• **PROVIDED PASSAGE**
>>>
Location
- 600 Finks Hideaway Rd Monroe address, (Ouachita Parish), Louisiana 71203 United States 32°34′05″N 92°03′42″W﻿ / ﻿32.5680°N 92.0616°W

Information
- Type: Private
- Motto: Deus Patria Ipse (God himself is my homeland)
- Established: 1969
- Headmaster: David Nordman
- Grades: K–12
- Gender: Coeducational
- Language: English
- Colors: Blue and Silver
- Song: Oaks and Rivers
- Sports: Football, Baseball, Softball, Basketball, Soccer, Golf, Tennis, Track/Field, Cheer-leading, Dance
- Team name: Mustangs
- Rivals: Riverfield Academy (Rayville, LA), Prairie View Academy (Bastrop, LA), Glenbrook School (Minden, LA)
<<<
• **AIM 1**
Return everything from "Information" down to "School (Minden, LA)" in the school profile, copied word for word.

• **SOURCE DATA**
>>>
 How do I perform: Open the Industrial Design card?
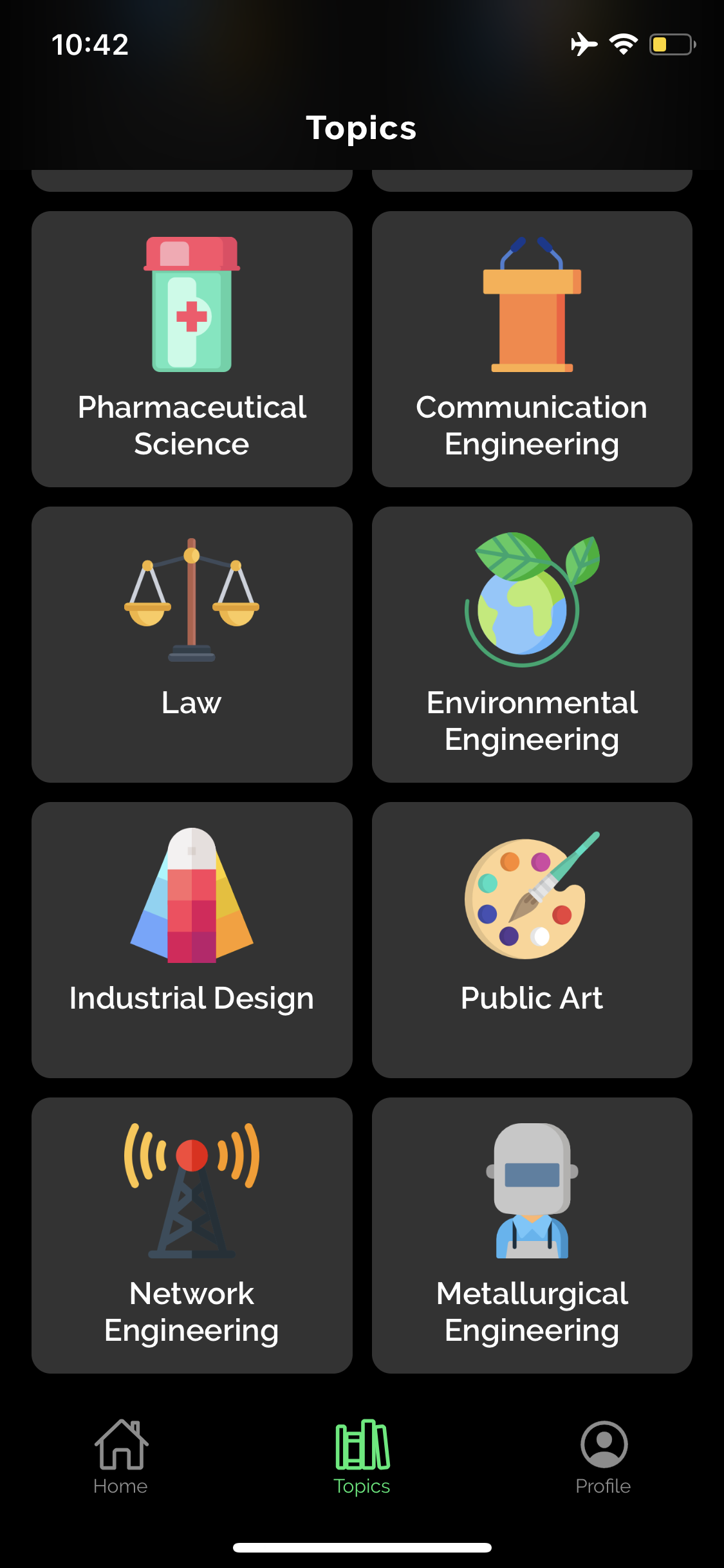click(192, 940)
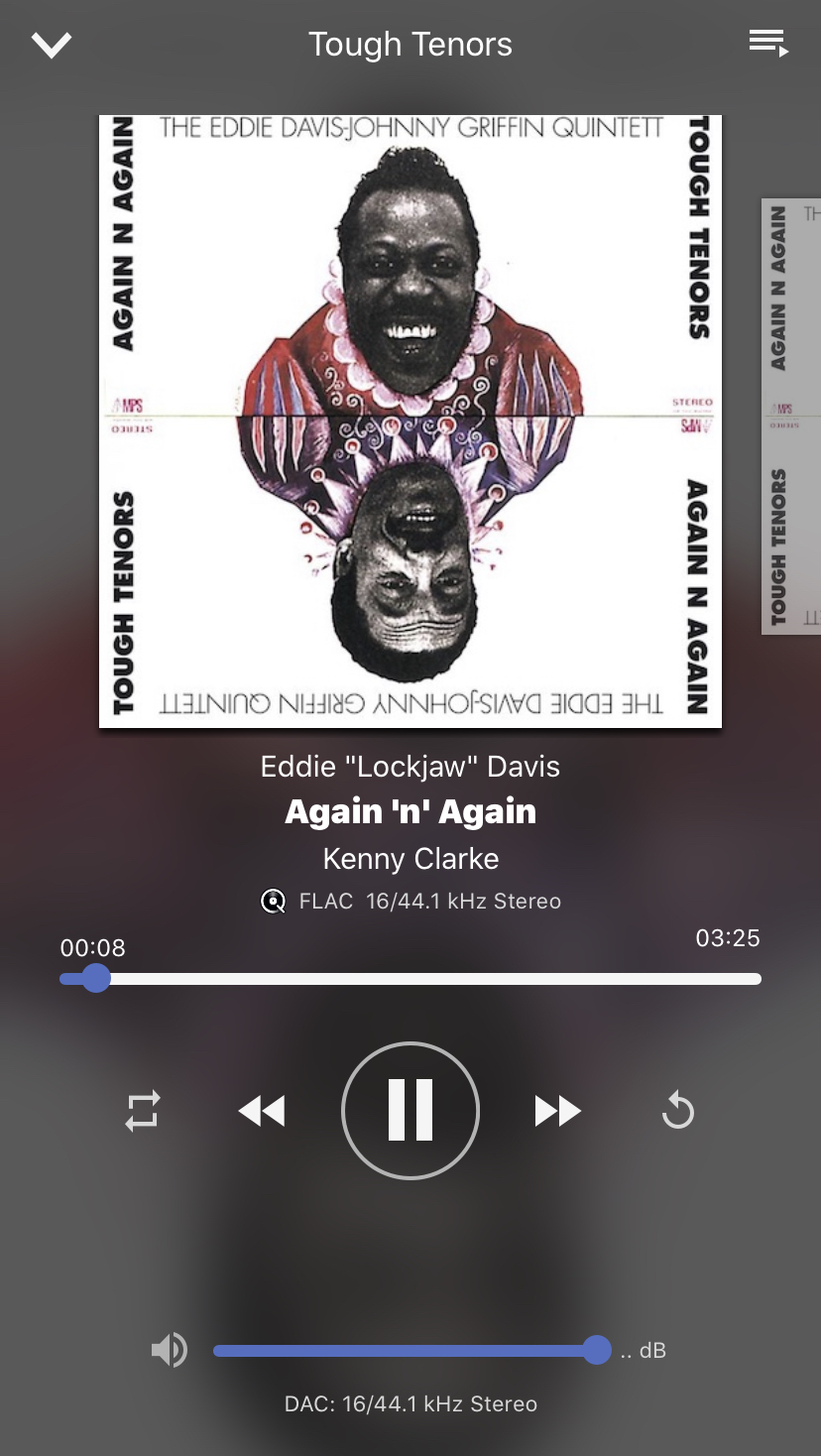Tap the Tough Tenors album cover
This screenshot has height=1456, width=821.
tap(410, 422)
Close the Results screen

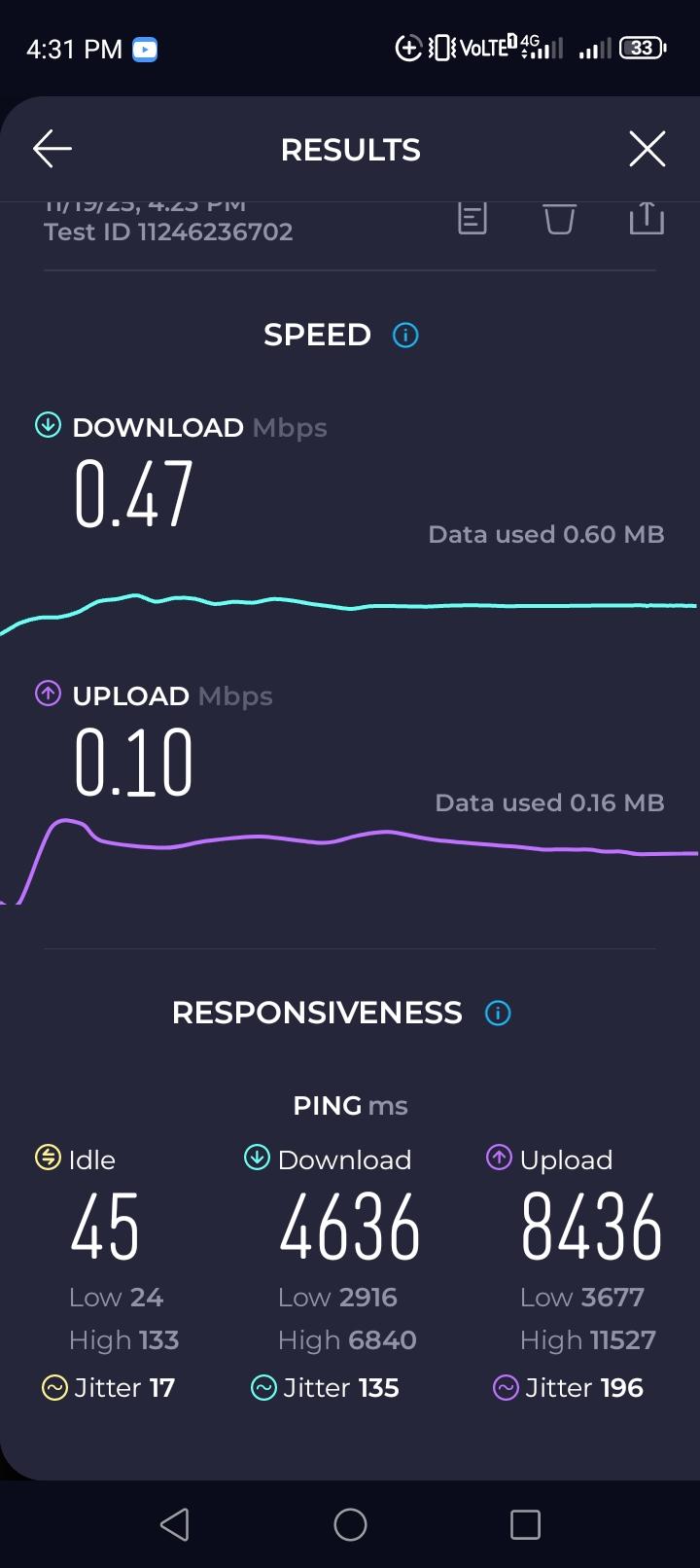647,149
<<<
• **AIM 2**
Retype all of the records above line for line without any changes, leaving out the pictures.

• **CORRECT OUTPUT 1**
Information
- Type: Private
- Motto: Deus Patria Ipse (God himself is my homeland)
- Established: 1969
- Headmaster: David Nordman
- Grades: K–12
- Gender: Coeducational
- Language: English
- Colors: Blue and Silver
- Song: Oaks and Rivers
- Sports: Football, Baseball, Softball, Basketball, Soccer, Golf, Tennis, Track/Field, Cheer-leading, Dance
- Team name: Mustangs
- Rivals: Riverfield Academy (Rayville, LA), Prairie View Academy (Bastrop, LA), Glenbrook School (Minden, LA)

• **CORRECT OUTPUT 2**
 How do I perform: Open the Industrial Design card?
click(192, 940)
Tap the Tough Tenors album cover
This screenshot has height=1456, width=821.
tap(410, 422)
Close the Results screen

647,149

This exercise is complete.